Putting in twists in your cables shrinks axle to axle increases brace height faster than putting them in the strings.


----------



## j0em0z (Feb 19, 2013)

swbuckmaster said:


> Your axle to axle is long and brace height is short. Probably means your pulling less weight as well. Look up mathews apex 8 specs off mathews web page so you know where to find them.
> 
> Put twist in both cable and string. Its all trial and error until you get a feel of what your doing. You will be getting close when your brace height is 8". Then time the cam. Do you know how to time the cam?
> 
> Putting in twists in your cables shrinks axle to axle increases brace height faster than putting them in the strings.


actually if your ata is longer than it should be it means that the limbs are at a more relaxed state and the force to pull or poundage would increase and yes, if you put too much twist in the cables he is going to have to time out his cam. not trying to be smart I knew what you meant but I was afraid that he might have gotten confused. I don't how much he knew about equipment.


----------



## CarbonelementRK (Dec 30, 2011)

Well to be honest.....Im learning. Ive always been the nascar driver....By that I mean I drive and other ppl have always worked on my car lol. I know pretty much everything else besides this. I do not know how to time the cam.


----------



## swbuckmaster (Dec 20, 2005)

You have two tiny holes in your bottom cam. They need to be set parallel to your string. I use a tiny nail and a string and just eye ball it.
I stick the nail in the bottom hole and tie string to it then pull string tight till it goes through the second hole. If the cam is out the string wont be parallel with bow string. You can also use an arrow.

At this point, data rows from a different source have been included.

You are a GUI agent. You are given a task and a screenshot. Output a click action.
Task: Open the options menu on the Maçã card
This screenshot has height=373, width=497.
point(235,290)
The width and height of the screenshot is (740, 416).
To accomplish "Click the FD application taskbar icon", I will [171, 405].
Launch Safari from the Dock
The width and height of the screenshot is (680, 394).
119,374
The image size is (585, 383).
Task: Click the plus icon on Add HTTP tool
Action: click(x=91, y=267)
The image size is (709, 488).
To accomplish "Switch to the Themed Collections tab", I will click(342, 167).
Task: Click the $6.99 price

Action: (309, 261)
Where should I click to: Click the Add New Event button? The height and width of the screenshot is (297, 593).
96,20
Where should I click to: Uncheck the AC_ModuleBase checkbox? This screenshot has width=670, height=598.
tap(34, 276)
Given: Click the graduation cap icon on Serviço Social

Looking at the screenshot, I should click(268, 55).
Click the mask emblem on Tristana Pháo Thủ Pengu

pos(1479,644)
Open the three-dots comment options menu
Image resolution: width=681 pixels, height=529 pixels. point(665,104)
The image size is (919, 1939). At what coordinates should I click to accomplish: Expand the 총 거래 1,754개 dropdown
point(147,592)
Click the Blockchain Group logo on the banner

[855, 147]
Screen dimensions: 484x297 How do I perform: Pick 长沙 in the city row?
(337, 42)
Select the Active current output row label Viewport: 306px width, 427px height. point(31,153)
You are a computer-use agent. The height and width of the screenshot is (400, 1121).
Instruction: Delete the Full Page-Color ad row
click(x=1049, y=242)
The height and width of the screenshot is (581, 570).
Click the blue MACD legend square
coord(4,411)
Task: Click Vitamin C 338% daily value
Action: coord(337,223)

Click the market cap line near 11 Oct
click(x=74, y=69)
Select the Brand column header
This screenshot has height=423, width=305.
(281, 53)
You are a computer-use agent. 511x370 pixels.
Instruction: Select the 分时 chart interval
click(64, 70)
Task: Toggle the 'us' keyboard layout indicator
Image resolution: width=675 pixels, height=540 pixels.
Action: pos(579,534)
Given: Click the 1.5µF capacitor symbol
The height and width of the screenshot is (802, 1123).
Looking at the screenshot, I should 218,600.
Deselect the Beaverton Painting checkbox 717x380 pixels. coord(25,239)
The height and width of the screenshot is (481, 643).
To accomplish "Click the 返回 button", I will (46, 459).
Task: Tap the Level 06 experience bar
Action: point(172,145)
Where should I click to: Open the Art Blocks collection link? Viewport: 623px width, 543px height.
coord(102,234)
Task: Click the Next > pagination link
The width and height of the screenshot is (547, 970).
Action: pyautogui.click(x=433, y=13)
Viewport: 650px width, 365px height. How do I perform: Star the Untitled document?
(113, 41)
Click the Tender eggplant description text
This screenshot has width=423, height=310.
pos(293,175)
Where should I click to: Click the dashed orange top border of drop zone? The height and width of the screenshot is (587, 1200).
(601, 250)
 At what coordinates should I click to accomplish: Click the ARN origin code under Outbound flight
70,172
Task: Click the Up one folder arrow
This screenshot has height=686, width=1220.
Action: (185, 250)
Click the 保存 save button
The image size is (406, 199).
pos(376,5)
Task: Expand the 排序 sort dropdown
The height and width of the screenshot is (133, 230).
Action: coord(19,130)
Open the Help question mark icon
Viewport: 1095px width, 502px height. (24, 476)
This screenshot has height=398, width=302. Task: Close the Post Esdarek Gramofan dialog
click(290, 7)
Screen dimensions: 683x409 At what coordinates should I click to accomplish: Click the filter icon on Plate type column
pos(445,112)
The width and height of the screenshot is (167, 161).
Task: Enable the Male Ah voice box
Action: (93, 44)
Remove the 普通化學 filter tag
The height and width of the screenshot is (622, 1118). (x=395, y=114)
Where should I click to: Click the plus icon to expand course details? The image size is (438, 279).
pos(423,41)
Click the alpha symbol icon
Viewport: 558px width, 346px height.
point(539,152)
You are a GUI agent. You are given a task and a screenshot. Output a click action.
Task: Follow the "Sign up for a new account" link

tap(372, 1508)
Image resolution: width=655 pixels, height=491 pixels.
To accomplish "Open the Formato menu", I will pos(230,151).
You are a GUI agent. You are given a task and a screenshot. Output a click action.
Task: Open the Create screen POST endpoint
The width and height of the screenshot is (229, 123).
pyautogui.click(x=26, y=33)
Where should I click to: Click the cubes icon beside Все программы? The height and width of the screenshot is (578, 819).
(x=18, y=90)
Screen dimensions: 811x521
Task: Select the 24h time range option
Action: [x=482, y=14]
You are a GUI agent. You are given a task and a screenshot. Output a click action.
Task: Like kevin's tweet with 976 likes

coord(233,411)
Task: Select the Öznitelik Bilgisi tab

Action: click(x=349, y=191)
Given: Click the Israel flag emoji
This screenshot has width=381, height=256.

The timing on a single cam controls nock travel and efficiency of the cam. 

If your tunning for 1/4" draw length between cam sizes make sure you have correct cam and fudge the axle to axle brace height those are aprox* but time the cam it controls nock travel.

Your two holes









In that photo you would put twists in cable and take twists out of string "if" you we're close to brace height.


----------



## CarbonelementRK (Dec 30, 2011)

Thanks swbuckmaster. The draw is 28". My actual draw is a tad short, about 27 3/4 to 27 13/16. With the way the specs are right now, ata 42 5/8 ata and brace height 7 3/4 ( thats from the deepest part of the grip to the inside of the center serving on the string) off the top of your head do you think its closer to being my actual draw length (27 3/4ish). Because it feels spot on draw length wise. I dont have a draw board or i would know this :embara:. I guess I need to build one.. Ill check the holes and do thing string thing though. I will add that I have not shot it through paper, walk back tuned or done any kind of tuning yet. If it all tunes good and since the draw "feels" good can I just leave it be?


----------



## swbuckmaster (Dec 20, 2005)

If the draw feels good just get it timed and your good to go. 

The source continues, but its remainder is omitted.